_GIVEN RECORDS_
_ _ _
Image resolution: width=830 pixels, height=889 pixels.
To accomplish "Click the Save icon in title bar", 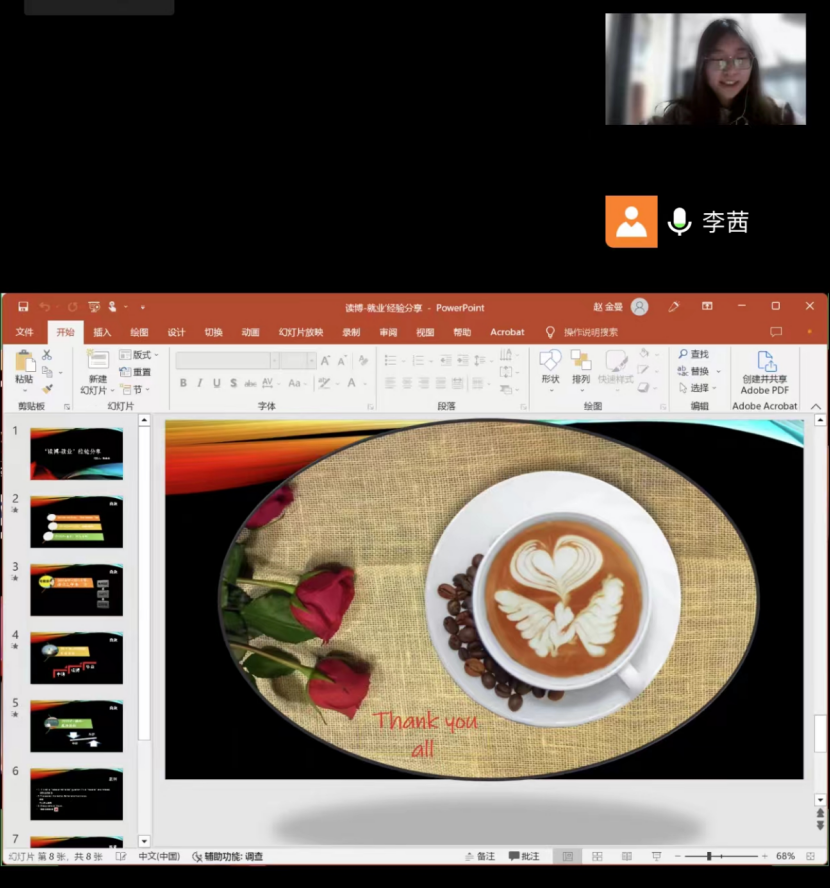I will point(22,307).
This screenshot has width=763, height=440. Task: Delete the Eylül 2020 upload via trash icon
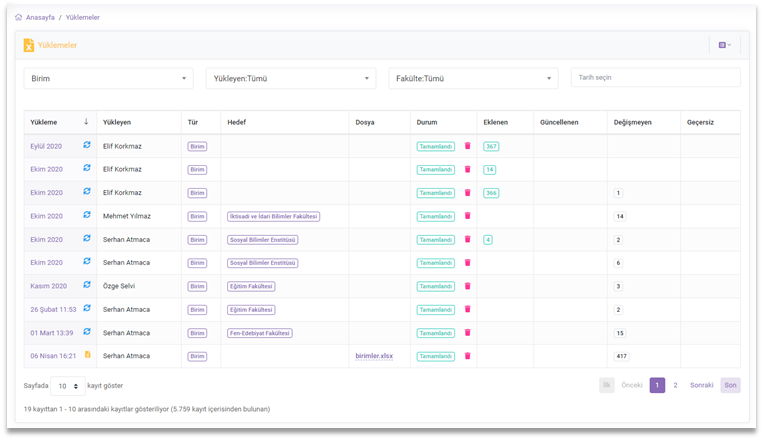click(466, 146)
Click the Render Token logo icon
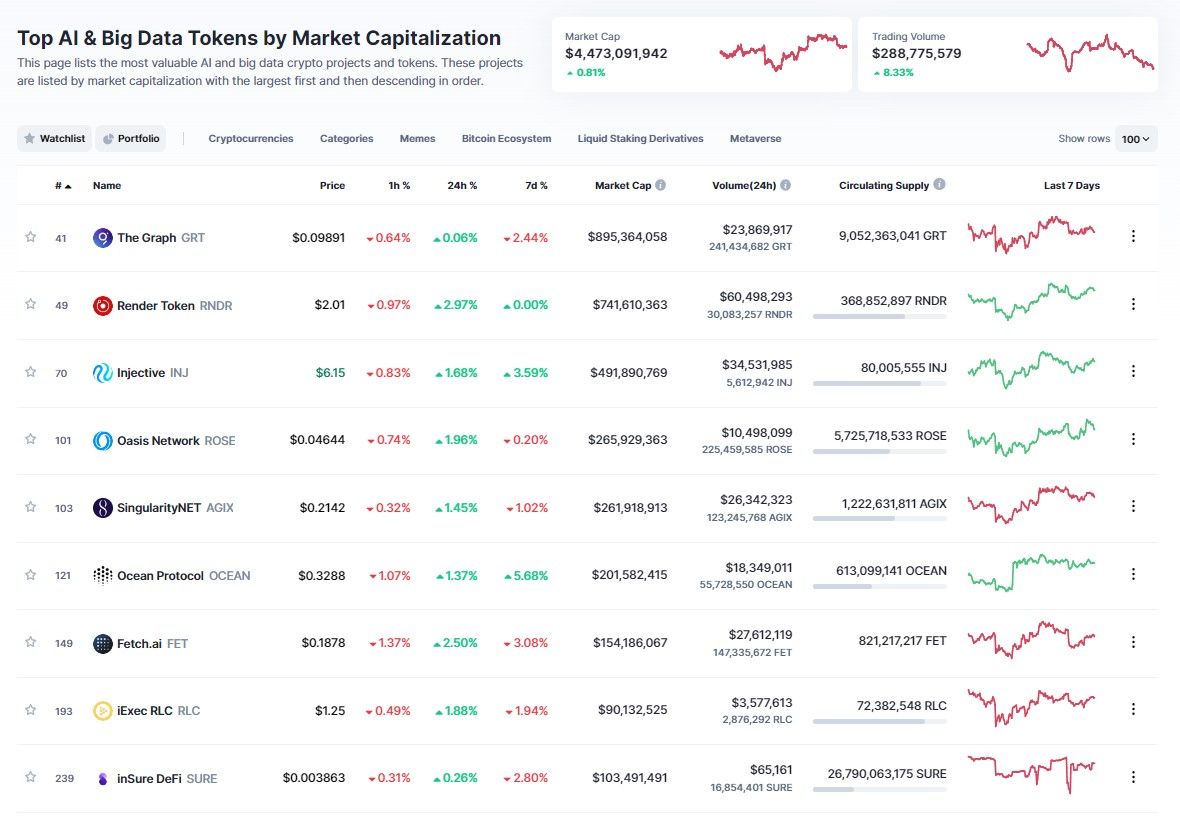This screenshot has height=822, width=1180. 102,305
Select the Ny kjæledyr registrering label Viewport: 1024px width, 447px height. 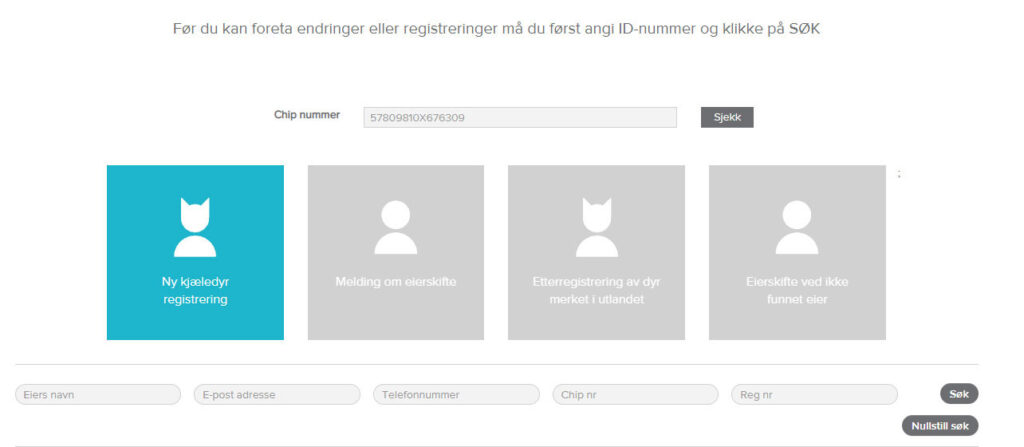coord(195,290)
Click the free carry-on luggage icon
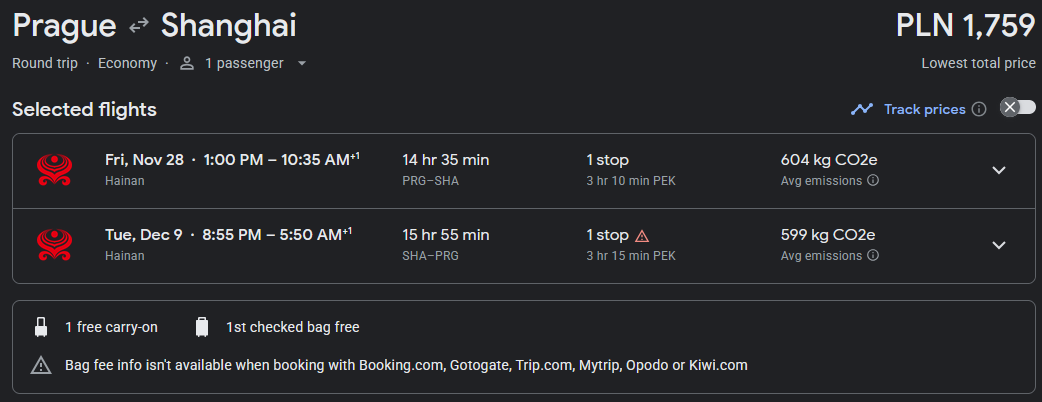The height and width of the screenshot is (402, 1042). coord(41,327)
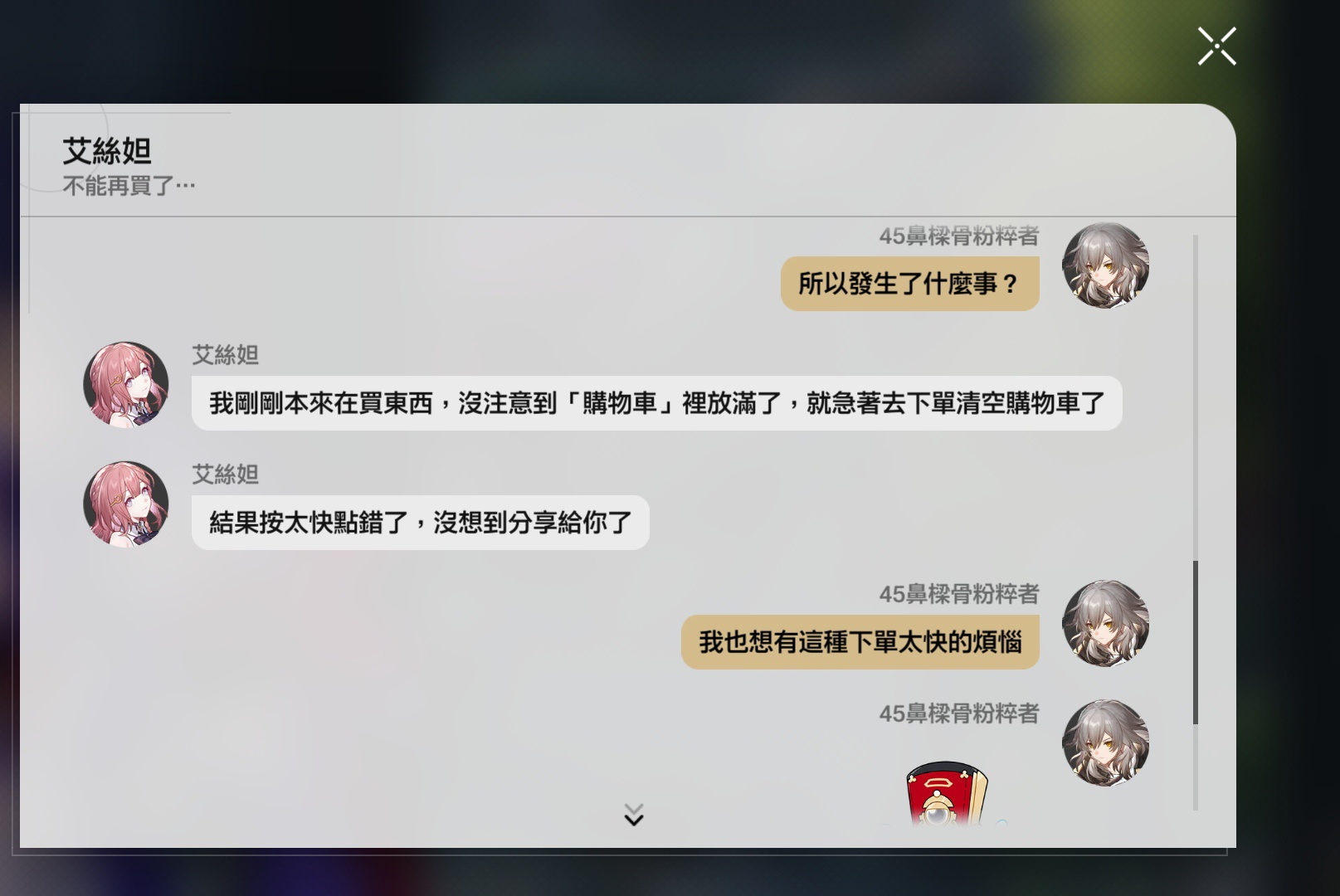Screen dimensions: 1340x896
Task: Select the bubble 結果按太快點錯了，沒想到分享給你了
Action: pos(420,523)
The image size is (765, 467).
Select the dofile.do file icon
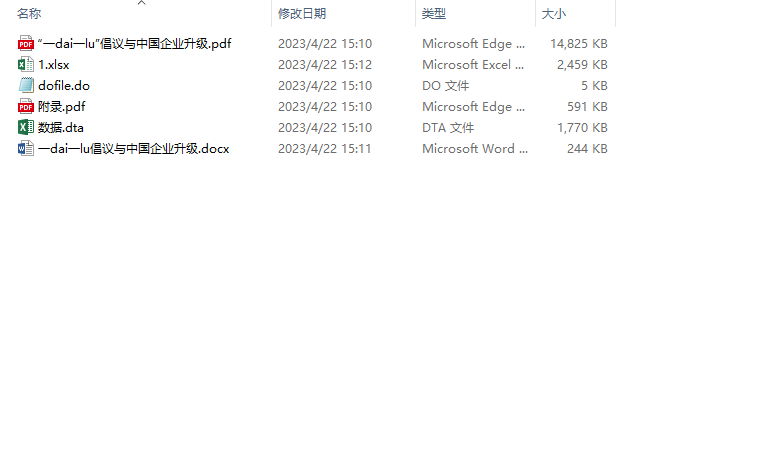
_ _ _
What is needed is an exact transcription of the lines from the one containing "The image size is (765, 467)." through the last line of the records above, both included, with no pictures.

_RESPONSE AREA_
The image size is (765, 467).
Select the dofile.do file icon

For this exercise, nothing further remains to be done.